Please help me understand this is asking and how to solve.
P(-2>Z and Z<-1)=
and
X~N(3,4). Find value c such that P(c<x)=.7
Thank You!
P(-2>Z and Z<-1)
or more commonly written as
P(-2 > Z <-1)
wants you to find the probability that the z-score of the normal binomial distribution lies between
-2 and -1
X~N(3,4) or X~N(3,2^2)
means X is normally distributed with a mean of 3 and a standard deviation of 2
These are common notations you should find in your text or in your class notes.

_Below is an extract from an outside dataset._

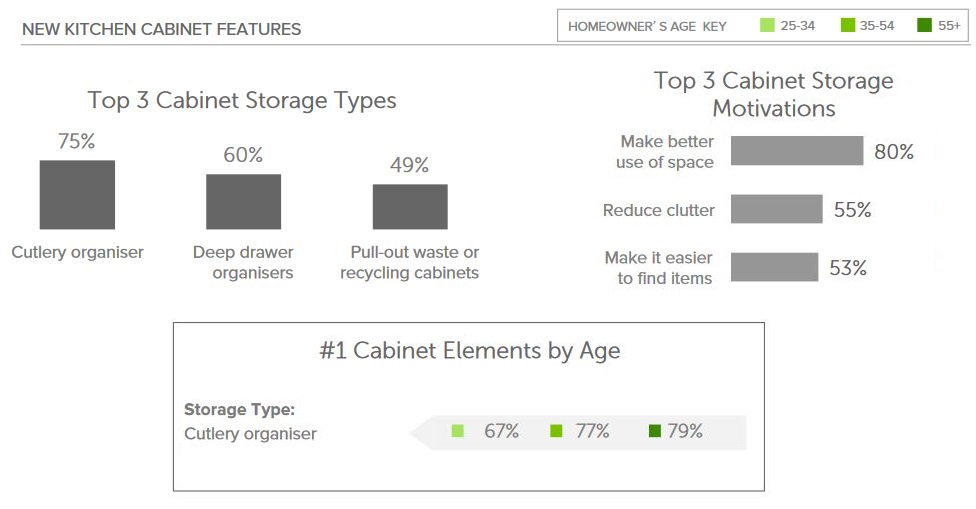Image resolution: width=976 pixels, height=509 pixels.
Task: Click the dark green square beside 79%
Action: click(655, 431)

You must have been supplied with tables of the normal distribution.
If not you will find this applet extremely useful.
http://davidmlane.com/normal.html
What is the probability that the average lifetime of 25 bulbs would be no more than 1550 given mean of 1500 and standard deviation of 200 hours.
I know that it is asking P(x less than or equal to 1550), x is 25, u equal 1500 and sd is 200. I'm having problems getting to the final answer.
Thank YOu!
I will assume that you are working from "tables", so we need the z-score for 1550
z-score = (1550 - 1500)/200 = .25
look at
http://math.arizona.edu/~rsims/ma464/standardnormaltable.pdf
and find .25
(2nd page , find .2 in 1st column, then under .05)
to find .59871
which is the probability of your event.
The beauty of
http://davidmlane.com/normal.html
is that we don't even have to bother with z-scores.
just enter the mean of 1500
the sd of 200
click on the "below" button after entering 1550
to get .5987
To understand and solve the first question, let's break it down step by step:
P(-2 > Z and Z < -1)
Here, Z represents a standard normal random variable, which follows a standard normal distribution with mean 0 and standard deviation 1.
To solve this probability question, we need to find the probability that Z is between -2 and -1.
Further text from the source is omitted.